BACKGROUND: The woodwasp Sirex noctilio Fabricius is a major quarantine pest worldwide that was first discovered in China in 2013 and mainly harms Pinus sylvestris var. mongolica Litv.. S. nitobei Matsumura is a native species in China and is closely related to S. noctilio. Recently, the two woodwasps species were found attacking the P. sylvestris var. mongolica Litv in succession. The olfactory system is the foundation of insect behavior. Olfactory genes were identified through antennal transcriptome analysis. The expression profiles odorant binding proteins (OBPs) were analyzed with RT-qPCR. RESULTS: From our transcriptome analysis, 16 OBPs, 7 chemosensory proteins (CSPs), 41 odorant receptors (ORs), 8 gustatory receptors (GRs), 13 ionotropic receptors (IRs), and one sensory neuron membrane protein (SNMP) were identified in S. noctilio, while 15 OBPs, 6 CSPs, 43 ORs, 10 GRs, 16 IRs, and 1 SNMP were identified in S. nitobei. Most of the olfactory genes identified in two species were homologous. However, some species-specific olfactory genes were identified from the antennal transcriptomes, including SnocOBP13, SnocCSP6, SnocOR26, SnocGR2, SnocIR7 in S. noctilio and SnitGR9, SnitGR11, SnitIR17 in S. nitobei. In total, 14 OBPs were expressed primarily in the antennae. SnocOBP9 and SnitOBP9, identified as PBP homologues, were sex-biased expression in two siricid, but with different pattern.

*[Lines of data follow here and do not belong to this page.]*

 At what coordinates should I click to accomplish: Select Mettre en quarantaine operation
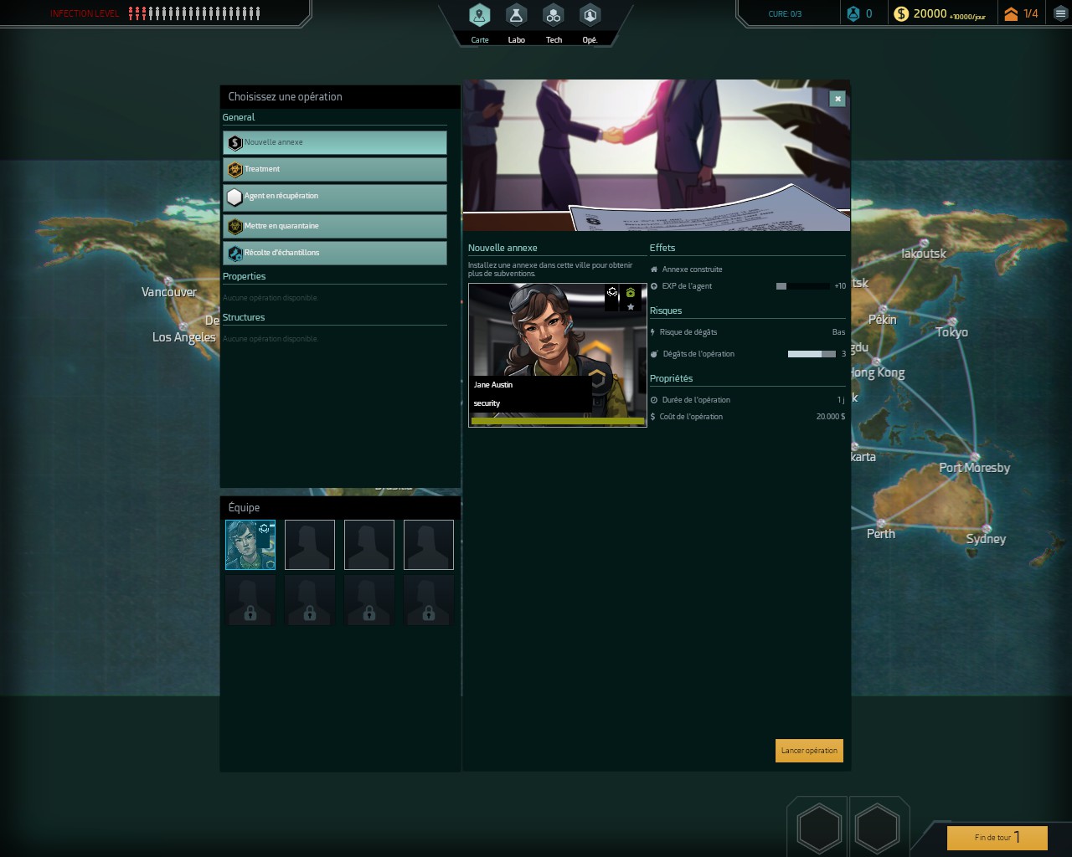(335, 226)
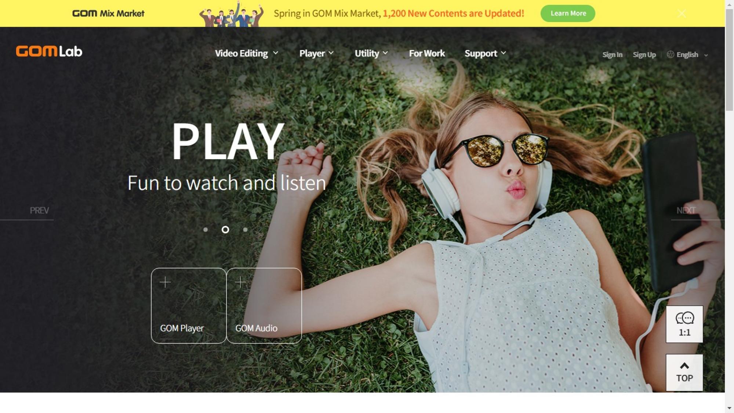The width and height of the screenshot is (734, 413).
Task: Click the GOMLab logo
Action: coord(49,51)
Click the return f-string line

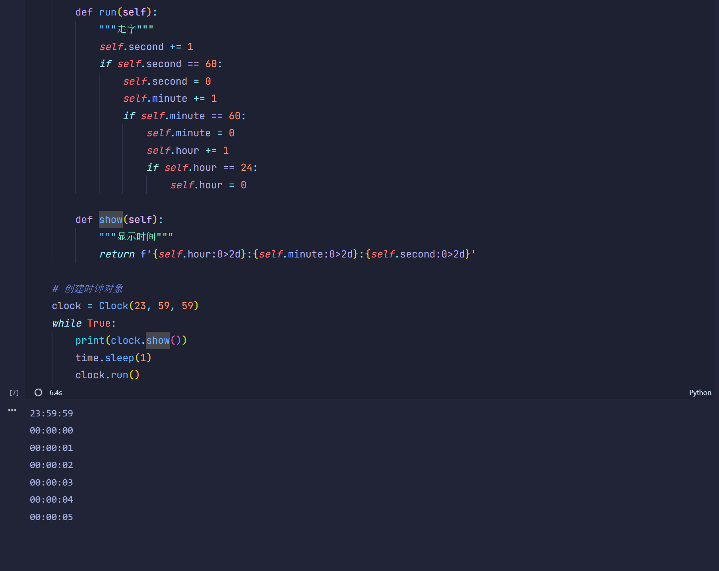pyautogui.click(x=286, y=254)
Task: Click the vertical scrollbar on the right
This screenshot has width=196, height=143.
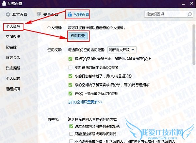Action: pyautogui.click(x=194, y=44)
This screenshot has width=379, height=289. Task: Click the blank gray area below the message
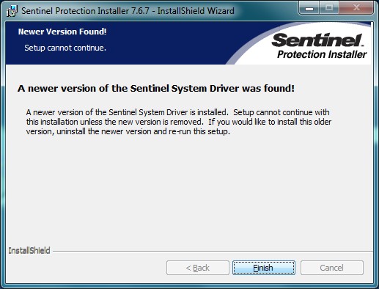click(189, 191)
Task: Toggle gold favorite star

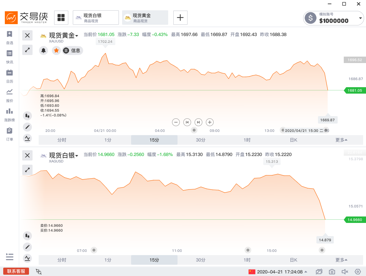Action: (56, 51)
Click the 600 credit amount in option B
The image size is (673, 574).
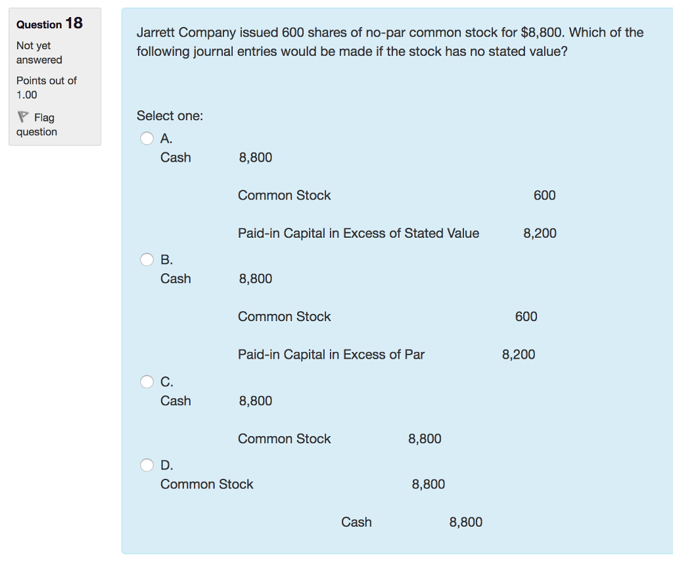525,317
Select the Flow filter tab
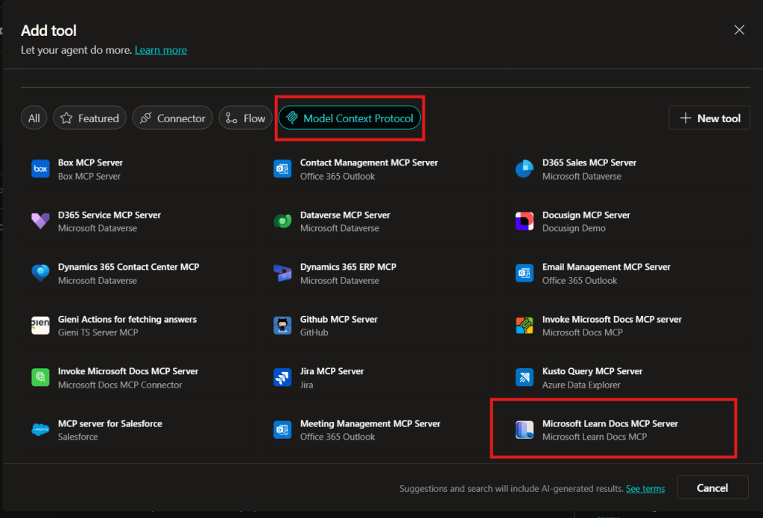 click(245, 118)
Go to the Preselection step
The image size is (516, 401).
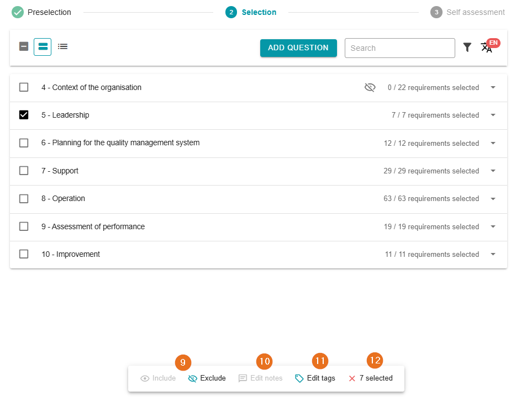pos(42,12)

SnocOBP11 and SnitOBP11 were highly expressed in antennae and clearly expressed in external genitalia. SnocOBP7 and SnitOBP7 were highly expressed in male genitalia. SnocOBP3 and SnocOBP10 were highly expressed in female genitalia and male heads, while SnitOBP3 and SnitOBP10 did not show obvious tissue bias. CONCLUSION: We analyzed 86 and 91 olfactory genes from S. noctilio and S. nitobei, respectively. Most of the olfactory genes identified were homologous, but also some species-specific olfactory genes were identified, which indicated the similarities and differences of the molecular mechanisms between the two closely-related species. Different expression in the antennae, external genitals or heads, exhibiting an obvious sex bias, suggested their different role in recognizing sex pheromones or plant volatiles. Species-specific expression for several OBPs genes may suggest that they strengthened or lost their original function during species differentiation, resulting in olfactory differences between the two species.